Barnett’s father is the facility manager and technical director at the Marblehead Little Theatre, his mother designed their logo, and his wife sewed costumes for their shows with three generations of her family.
“It’s sort of a family business,” said Barnett, who had his first backstage experience working on an MLT production of Oliver in 1992 when he was 14 years old. Since then, he has been an award-winning scenic designer for theatres across the country and, as an artist, has exhibited in venues on three continents.
It was while speaking with his father about the cancellation of the Marblehead Festival of Arts and other events in his hometown that Barnett became inspired to create the canvases, which were unveiled on July 4.
“There was a lot of Marblehead community life being cancelled all at once and, perhaps because my family was seeking shelter from the uncertainty of the world in my childhood home, those cancellations of favorite childhood memories shook me hard,” he said.
The next day, Barnett reached out to the Marblehead Little Theatre’s Board of Directors and offered to paint five canvases that would be “aggressively non-cynical in these cynical times.”
“The point of the project is to share something with the community and to symbolically and creatively bring the community together at a time when we need to be a little bit apart from one another,” Barnett said.
Four vertical canvases featuring organic shapes were arranged to the left and right of the theatre’s wooden doors.
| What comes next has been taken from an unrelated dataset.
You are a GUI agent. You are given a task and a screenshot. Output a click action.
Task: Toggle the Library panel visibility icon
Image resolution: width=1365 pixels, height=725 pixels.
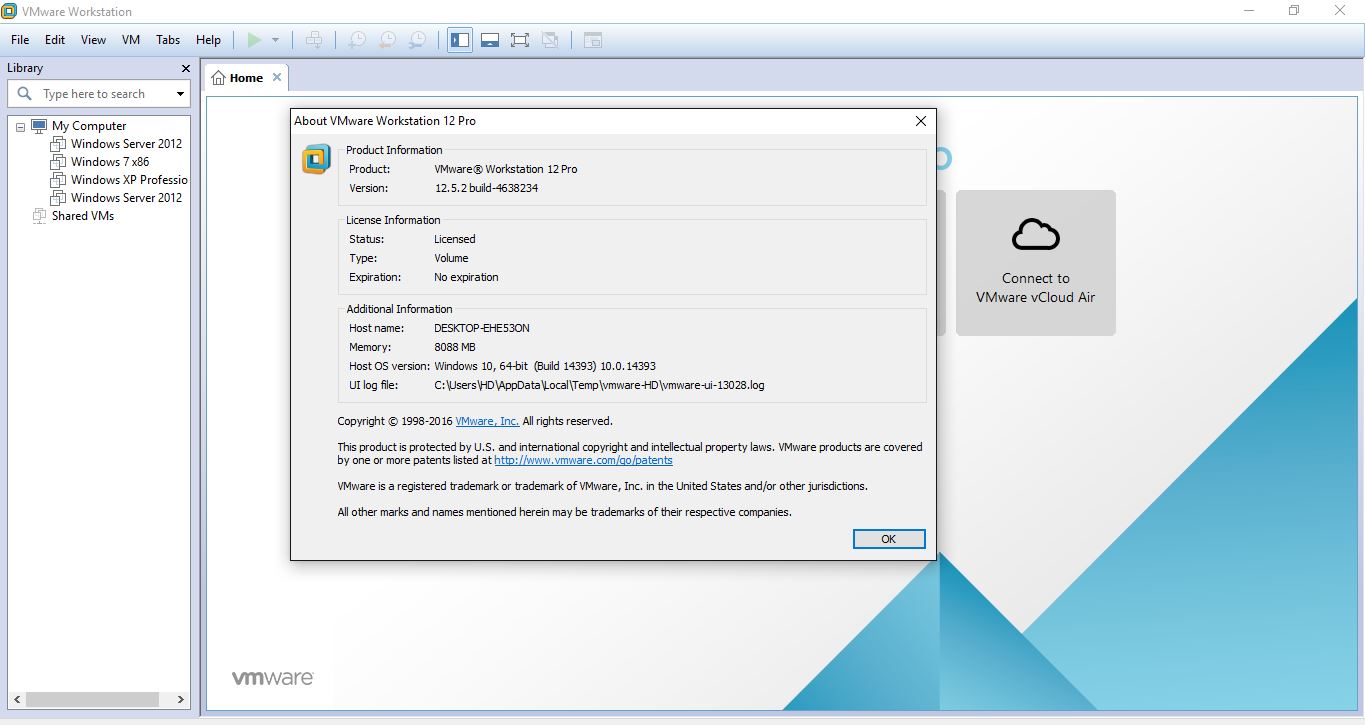(459, 39)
Two more canvases across the tops of the doors create a frieze depicting summer scenes. The final painting — a 7-foot-high and 20-foot-wide canvas — is located on the building’s second story. It features a series of vibrant shapes suggesting the energy of summer, fireworks, ice cream sprinkles and bursting bottles of champagne.
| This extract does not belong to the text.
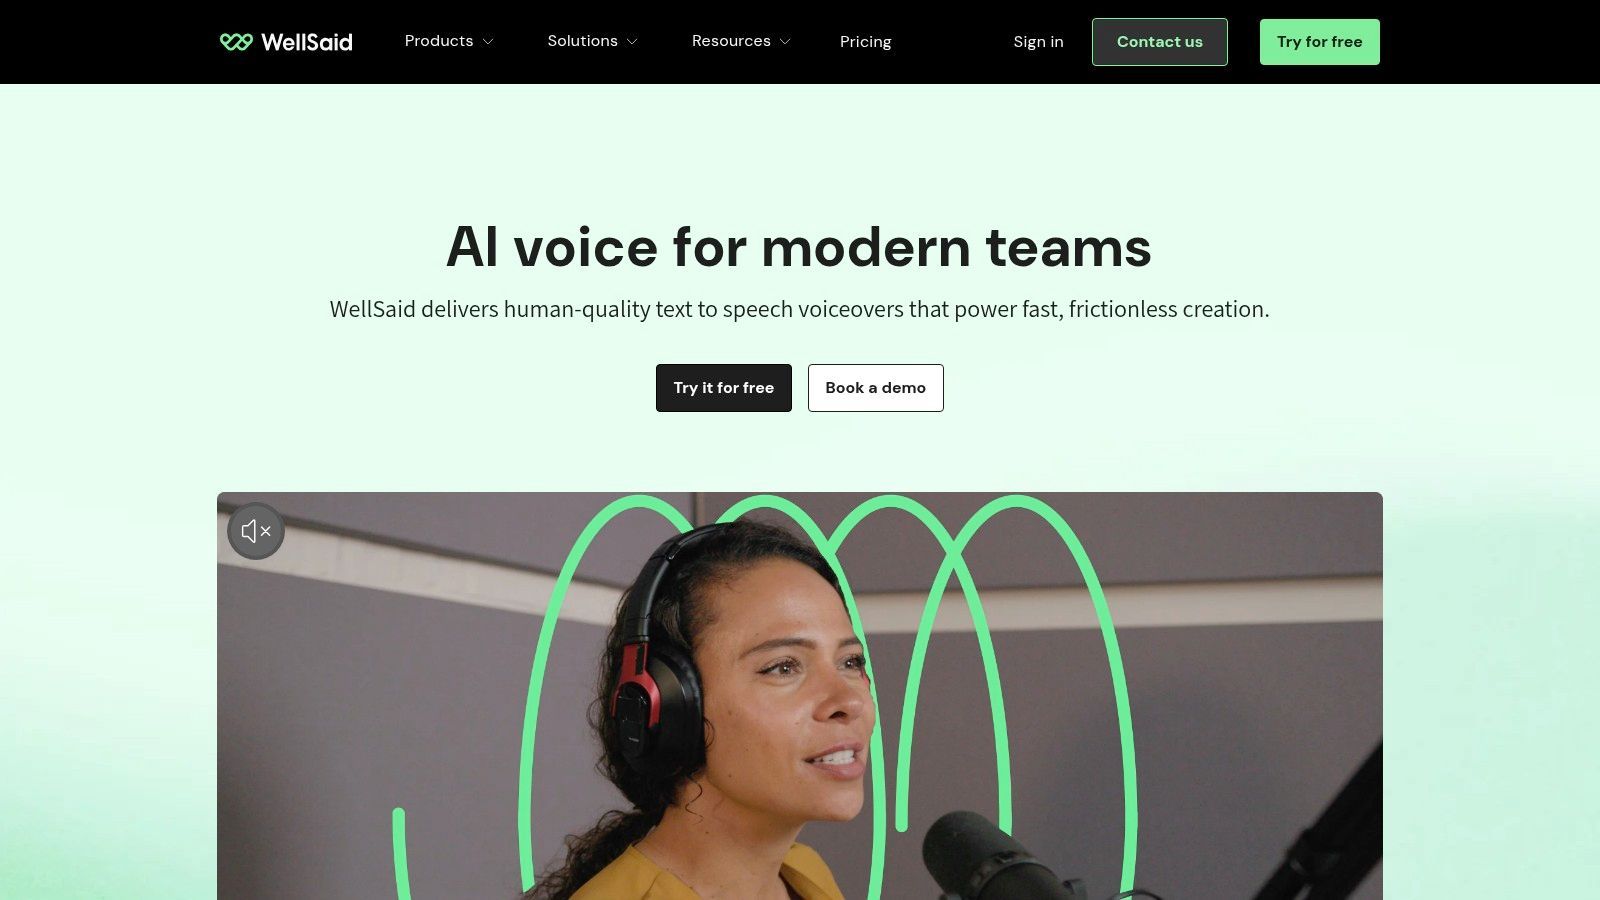
Task: Open the Products menu label
Action: click(439, 41)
“They were meant to be joyful and celebratory; but they were also meant to be simple,” Barnett said. “The colors are simple: the four colors of crayons that children get when they visit a family restaurant — red, yellow, green and blue. I added white and brown as well, for a bit of contrast. The shapes are simple: circles, rectangles and what my children call ‘scribble shapes.’ The human figures are simple and even child-like. Even the materials are simple. Everything I used is available at any hardware store, including the canvas, paint and brushes.”
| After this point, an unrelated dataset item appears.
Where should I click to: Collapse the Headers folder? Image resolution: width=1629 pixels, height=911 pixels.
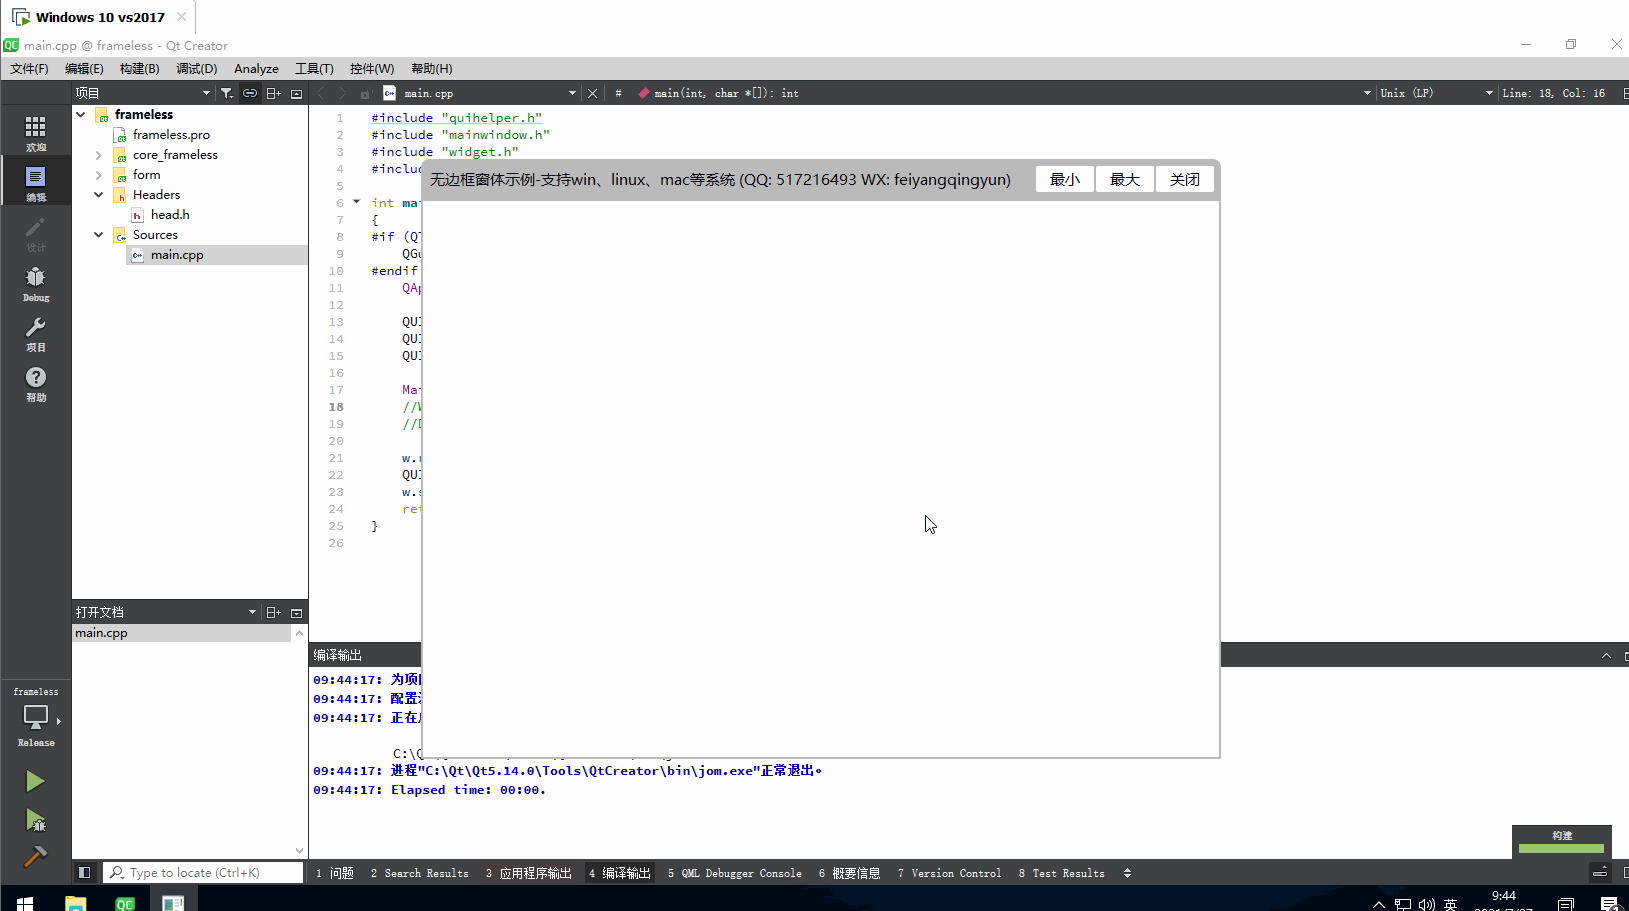tap(98, 195)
Barnett is planning a second phase of the project that will invite Marblehead children to create their own smaller canvases that will be sewn together to replace his original work.
“We will distribute smaller canvases and paints — the same kind that I used — the families connected to Marblehead youth arts programs,” he said. “We will invite them to paint the canvases and return them to MLT. We’ll then stitch them together into the size and shape of the paintings I made, so that my paintings can be replaced by paintings that are truly an expression of the community.”